begin RECORDS
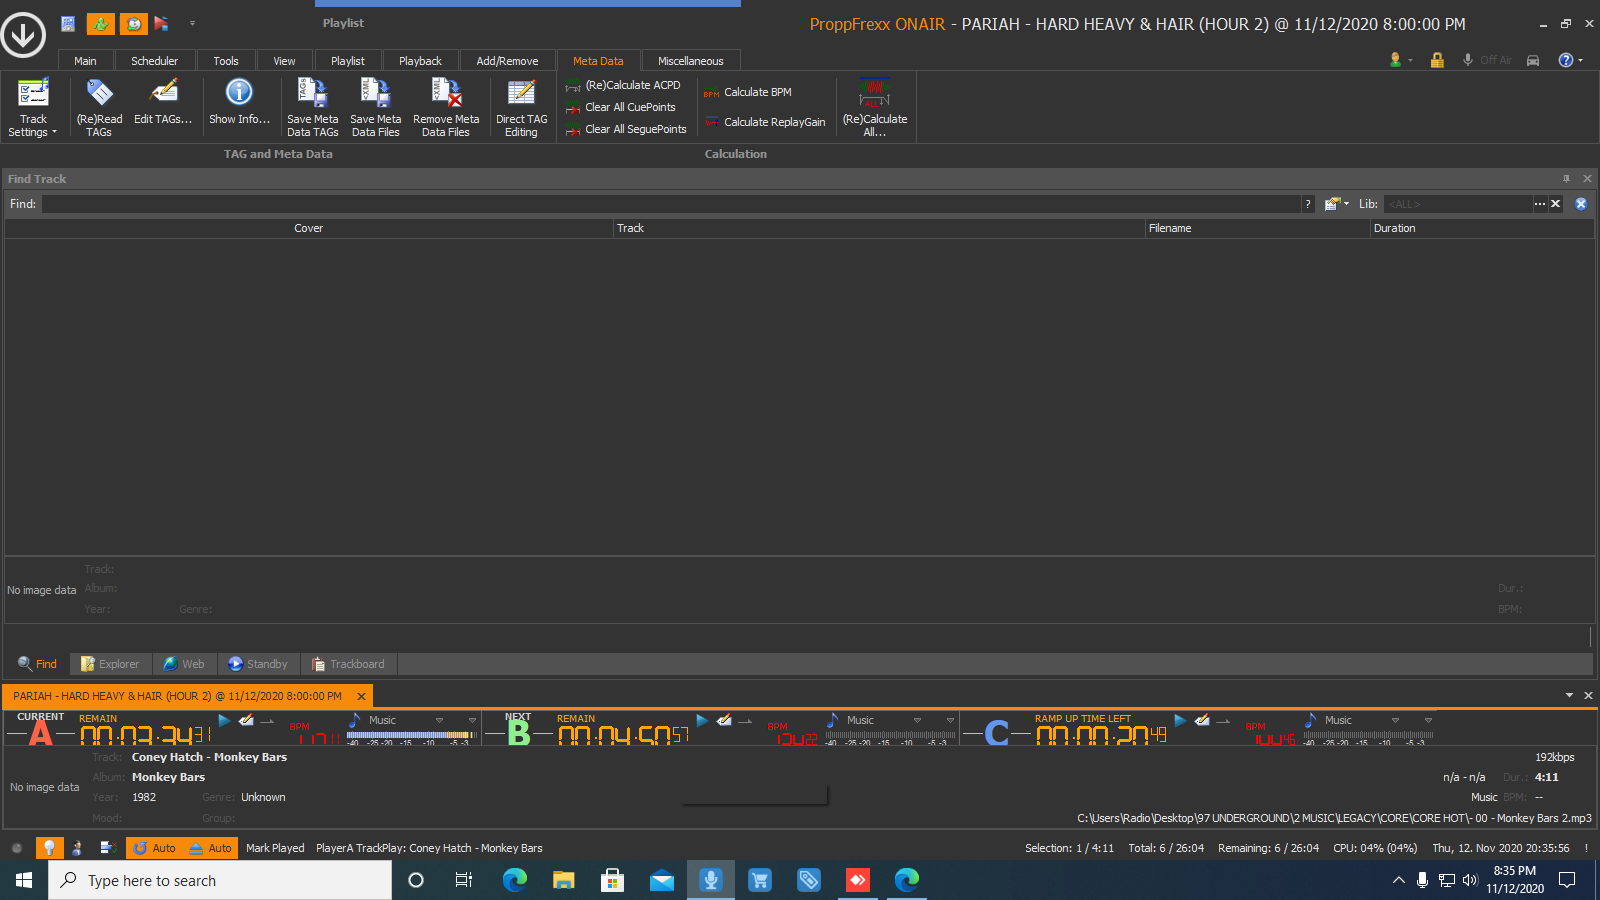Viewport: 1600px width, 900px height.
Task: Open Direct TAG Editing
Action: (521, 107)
end RECORDS
begin RECORDS
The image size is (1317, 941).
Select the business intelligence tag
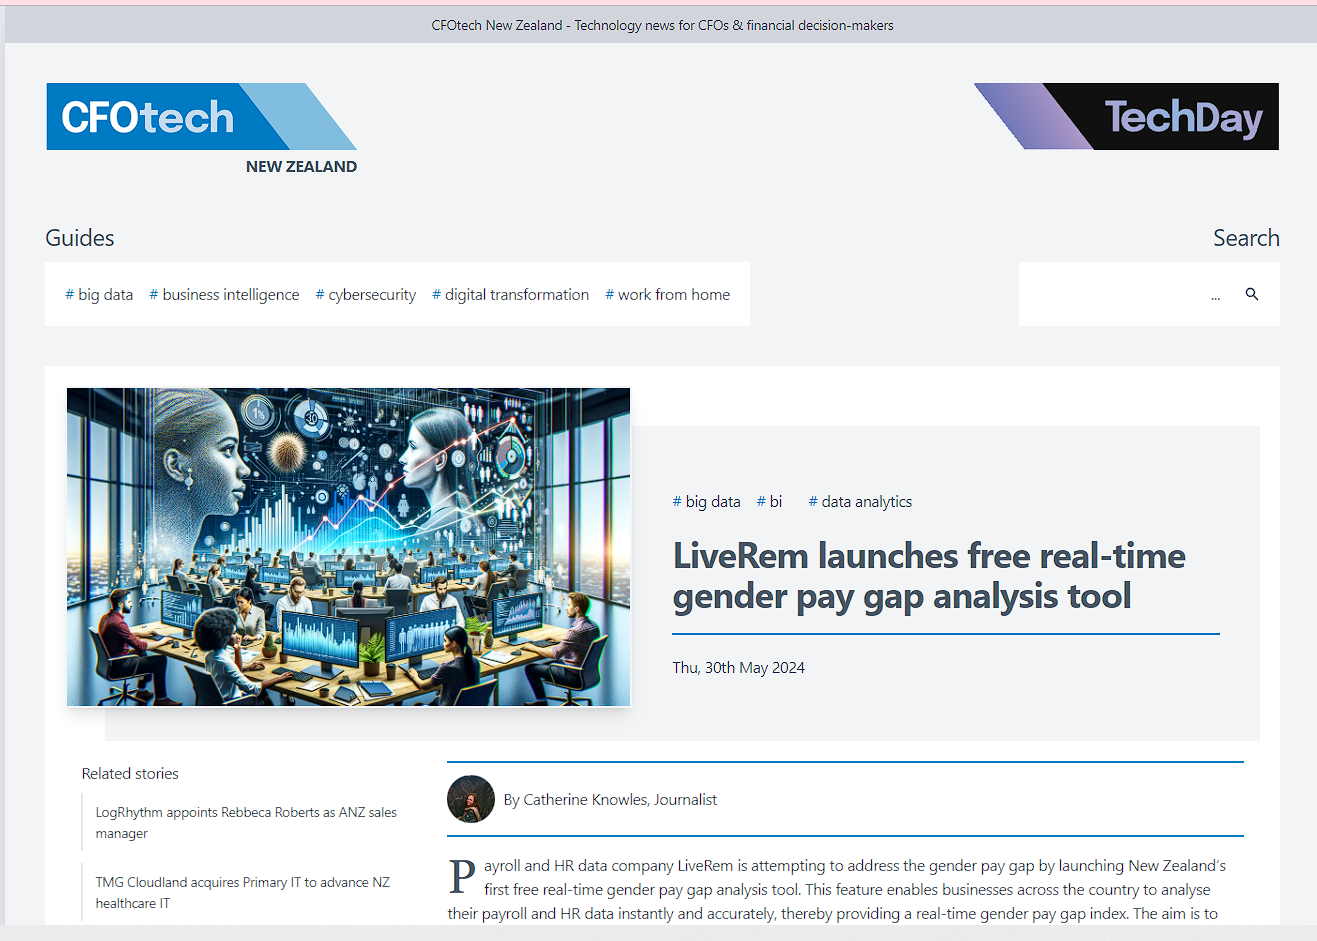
end RECORDS
YOUR TASK:
Put the part of the material that opens with the line containing "Viewport: 1600px width, 900px height." and closes with the line containing "Action: (521, 107)" into a JSON list of strings, one string per line, leaving out blank lines and the pictures.

EXERCISE RESPONSE:
[
  "Viewport: 1600px width, 900px height.",
  "Task: Open Direct TAG Editing",
  "Action: (521, 107)"
]